Understanding Midas Capital Exploit

5 min read
Midas capital read only reentrancy attack analysis

Learn how an attacker exploited Midas Capital to steal funds worth approximately $600,000.


On June 17, 2023, Midas Capital was exploited on the BNB chain due to a smart contract vulnerability, which resulted in a loss of funds worth approximately $600,000.

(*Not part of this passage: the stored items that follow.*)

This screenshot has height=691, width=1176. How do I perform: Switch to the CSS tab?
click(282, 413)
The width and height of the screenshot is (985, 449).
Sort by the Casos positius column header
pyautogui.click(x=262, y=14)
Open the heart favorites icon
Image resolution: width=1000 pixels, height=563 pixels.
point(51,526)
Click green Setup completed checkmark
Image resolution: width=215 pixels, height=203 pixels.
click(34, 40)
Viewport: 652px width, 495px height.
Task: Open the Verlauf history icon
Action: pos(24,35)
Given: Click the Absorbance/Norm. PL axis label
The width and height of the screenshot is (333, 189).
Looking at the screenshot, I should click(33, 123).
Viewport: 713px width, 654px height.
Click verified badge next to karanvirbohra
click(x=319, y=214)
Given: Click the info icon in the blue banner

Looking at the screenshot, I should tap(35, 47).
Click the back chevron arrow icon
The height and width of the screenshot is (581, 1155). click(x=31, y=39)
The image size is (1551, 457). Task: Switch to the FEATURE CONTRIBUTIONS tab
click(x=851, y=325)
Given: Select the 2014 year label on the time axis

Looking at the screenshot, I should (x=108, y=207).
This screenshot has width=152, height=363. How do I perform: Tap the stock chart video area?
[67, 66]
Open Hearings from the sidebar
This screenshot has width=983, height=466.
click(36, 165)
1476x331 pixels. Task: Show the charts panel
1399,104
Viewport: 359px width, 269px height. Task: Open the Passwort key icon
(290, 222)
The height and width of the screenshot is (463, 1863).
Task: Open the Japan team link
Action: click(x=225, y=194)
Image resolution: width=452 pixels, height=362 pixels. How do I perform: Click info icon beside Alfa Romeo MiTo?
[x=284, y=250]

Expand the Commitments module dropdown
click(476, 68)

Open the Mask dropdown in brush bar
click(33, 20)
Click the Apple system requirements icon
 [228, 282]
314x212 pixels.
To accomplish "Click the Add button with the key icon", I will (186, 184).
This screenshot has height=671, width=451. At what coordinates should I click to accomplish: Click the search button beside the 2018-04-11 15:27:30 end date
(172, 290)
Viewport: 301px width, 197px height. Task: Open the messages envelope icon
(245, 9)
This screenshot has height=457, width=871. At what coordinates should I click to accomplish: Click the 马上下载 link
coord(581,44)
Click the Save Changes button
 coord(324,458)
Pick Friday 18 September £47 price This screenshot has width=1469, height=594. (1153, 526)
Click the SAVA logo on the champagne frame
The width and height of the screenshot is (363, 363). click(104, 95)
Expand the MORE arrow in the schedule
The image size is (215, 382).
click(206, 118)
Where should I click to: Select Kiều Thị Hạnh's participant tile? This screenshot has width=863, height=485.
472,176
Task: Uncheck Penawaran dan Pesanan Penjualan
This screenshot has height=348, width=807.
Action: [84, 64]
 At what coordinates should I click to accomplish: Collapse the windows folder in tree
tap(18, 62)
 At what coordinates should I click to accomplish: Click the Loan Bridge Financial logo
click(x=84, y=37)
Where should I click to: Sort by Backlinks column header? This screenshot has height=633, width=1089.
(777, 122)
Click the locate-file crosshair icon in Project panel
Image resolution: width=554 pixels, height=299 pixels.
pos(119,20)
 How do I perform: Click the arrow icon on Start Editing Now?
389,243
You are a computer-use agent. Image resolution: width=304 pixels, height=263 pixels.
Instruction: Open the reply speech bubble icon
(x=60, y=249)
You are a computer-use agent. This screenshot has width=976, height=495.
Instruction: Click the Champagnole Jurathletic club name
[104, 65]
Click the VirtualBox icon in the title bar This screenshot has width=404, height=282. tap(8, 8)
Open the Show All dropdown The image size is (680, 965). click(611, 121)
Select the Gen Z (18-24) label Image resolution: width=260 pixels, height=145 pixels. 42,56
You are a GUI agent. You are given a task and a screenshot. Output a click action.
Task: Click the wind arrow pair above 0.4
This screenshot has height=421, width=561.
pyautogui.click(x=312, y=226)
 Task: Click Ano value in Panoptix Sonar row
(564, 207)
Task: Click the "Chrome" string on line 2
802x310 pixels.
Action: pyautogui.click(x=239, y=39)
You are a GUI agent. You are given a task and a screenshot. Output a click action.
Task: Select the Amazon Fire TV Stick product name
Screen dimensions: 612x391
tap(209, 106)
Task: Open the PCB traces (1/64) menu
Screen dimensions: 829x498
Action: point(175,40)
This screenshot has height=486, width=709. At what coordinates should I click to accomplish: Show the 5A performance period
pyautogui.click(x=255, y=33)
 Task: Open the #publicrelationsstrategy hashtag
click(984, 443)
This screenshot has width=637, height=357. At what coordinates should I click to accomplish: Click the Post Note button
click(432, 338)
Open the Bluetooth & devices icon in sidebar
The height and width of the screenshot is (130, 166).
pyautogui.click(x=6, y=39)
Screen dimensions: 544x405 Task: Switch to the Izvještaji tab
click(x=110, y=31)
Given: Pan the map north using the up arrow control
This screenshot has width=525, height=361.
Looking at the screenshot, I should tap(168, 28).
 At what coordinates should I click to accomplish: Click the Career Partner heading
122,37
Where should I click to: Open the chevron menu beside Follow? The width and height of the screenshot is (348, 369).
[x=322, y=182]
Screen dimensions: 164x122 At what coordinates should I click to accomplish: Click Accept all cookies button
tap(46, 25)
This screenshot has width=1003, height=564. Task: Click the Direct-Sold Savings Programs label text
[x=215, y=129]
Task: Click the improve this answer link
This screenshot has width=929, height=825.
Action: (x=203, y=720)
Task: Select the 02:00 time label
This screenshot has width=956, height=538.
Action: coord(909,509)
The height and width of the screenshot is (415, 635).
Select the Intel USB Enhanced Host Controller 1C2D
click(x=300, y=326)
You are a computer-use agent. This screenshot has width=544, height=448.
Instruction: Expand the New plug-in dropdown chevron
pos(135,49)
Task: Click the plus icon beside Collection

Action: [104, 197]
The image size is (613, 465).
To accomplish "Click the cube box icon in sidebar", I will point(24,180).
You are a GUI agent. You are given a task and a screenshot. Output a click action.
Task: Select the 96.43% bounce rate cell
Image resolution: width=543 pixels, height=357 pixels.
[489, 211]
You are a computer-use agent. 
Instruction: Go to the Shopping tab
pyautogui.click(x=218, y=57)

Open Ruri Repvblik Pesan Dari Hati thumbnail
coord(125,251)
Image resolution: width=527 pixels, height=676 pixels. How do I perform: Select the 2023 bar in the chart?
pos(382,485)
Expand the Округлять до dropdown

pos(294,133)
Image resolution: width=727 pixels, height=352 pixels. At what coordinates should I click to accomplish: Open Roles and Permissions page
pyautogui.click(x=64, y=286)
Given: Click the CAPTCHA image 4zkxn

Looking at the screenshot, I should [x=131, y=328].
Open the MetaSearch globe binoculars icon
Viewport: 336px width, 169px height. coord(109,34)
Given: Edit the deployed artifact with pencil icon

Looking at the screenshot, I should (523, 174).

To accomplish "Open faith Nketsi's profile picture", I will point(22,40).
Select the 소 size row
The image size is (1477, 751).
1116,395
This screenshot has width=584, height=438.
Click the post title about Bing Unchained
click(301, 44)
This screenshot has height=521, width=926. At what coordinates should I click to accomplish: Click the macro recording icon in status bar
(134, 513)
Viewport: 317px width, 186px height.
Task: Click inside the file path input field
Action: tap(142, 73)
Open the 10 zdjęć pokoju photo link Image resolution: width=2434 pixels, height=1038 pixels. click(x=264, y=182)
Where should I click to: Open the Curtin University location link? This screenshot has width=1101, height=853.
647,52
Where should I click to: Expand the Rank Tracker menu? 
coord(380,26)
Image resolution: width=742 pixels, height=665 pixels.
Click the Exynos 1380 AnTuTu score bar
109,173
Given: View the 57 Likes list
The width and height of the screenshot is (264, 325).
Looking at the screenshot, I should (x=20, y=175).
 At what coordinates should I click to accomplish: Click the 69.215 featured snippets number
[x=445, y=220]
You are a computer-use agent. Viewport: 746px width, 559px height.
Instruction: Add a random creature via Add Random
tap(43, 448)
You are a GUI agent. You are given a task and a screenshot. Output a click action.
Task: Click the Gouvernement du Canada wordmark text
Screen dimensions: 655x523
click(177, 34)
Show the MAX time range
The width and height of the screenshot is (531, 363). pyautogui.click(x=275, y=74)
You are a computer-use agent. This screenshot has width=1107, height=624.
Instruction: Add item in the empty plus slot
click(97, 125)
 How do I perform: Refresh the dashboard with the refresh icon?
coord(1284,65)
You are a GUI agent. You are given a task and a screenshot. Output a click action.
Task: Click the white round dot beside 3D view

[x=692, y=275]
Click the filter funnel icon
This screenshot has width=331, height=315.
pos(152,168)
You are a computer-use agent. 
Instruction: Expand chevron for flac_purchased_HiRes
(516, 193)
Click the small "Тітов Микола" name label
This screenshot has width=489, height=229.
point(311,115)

Introduction to Midas Capital#

Midas Capital is a cross-chain money market solution that unlocks and maximizes the usage of all digital assets.

Vulnerability Assessment#

The root cause of the exploit is due to the rounding issue in its lending protocol, which was forked from the V2 code base of Compound Finance.


Step 1:

We attempt to analyze one of the attack transactions executed by the exploiter.

Step 2:

The attack is similar to the earlier exploit on Hundred Finance, in which the exploiter targeted empty pools that lacked lending activity, thereby gaining control over the liquidity.

Step 3:

This contract and its associated implementation contract misused the redeem counter, which allowed for multiple redemptions via the mint function based on the token amounts. The attacker manipulated the exchange rate due to a bug involving division calculation on the redeem tokens operation.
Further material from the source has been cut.